Mice infected with Toxoplasma gondii parasite show Alzheimer's improvements

March 21, 2012

The parasite Toxoplasma gondii has some favorable effects on the pathogenesis and progression of a mouse model of Alzheimer's disease, reports a Mar. 21 study in the open access journal PLoS ONE.

Toxoplasma gondii, a parasite commonly hosted in cats and generally known for the potential complications it can cause for human pregnancies, suppressed the immune system.

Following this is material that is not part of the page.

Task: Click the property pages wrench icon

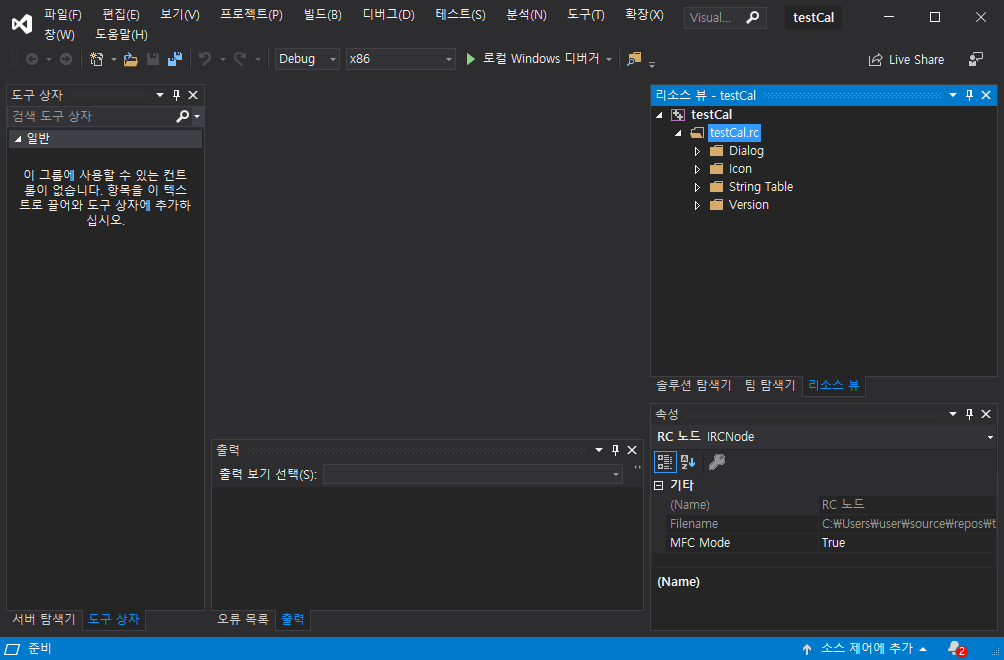Action: 716,461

The researchers behind today's study, led by Eun-Hee Shin of the Seoul National University College of Medicine, found that this immune system suppression had positive effects on Alzheimer's disease mouse models, resulting in a significant decrease in the amount of b-amyloid plaque deposition, a hallmark of Alzheimer's disease, and better performance in behavior tests like a water maze.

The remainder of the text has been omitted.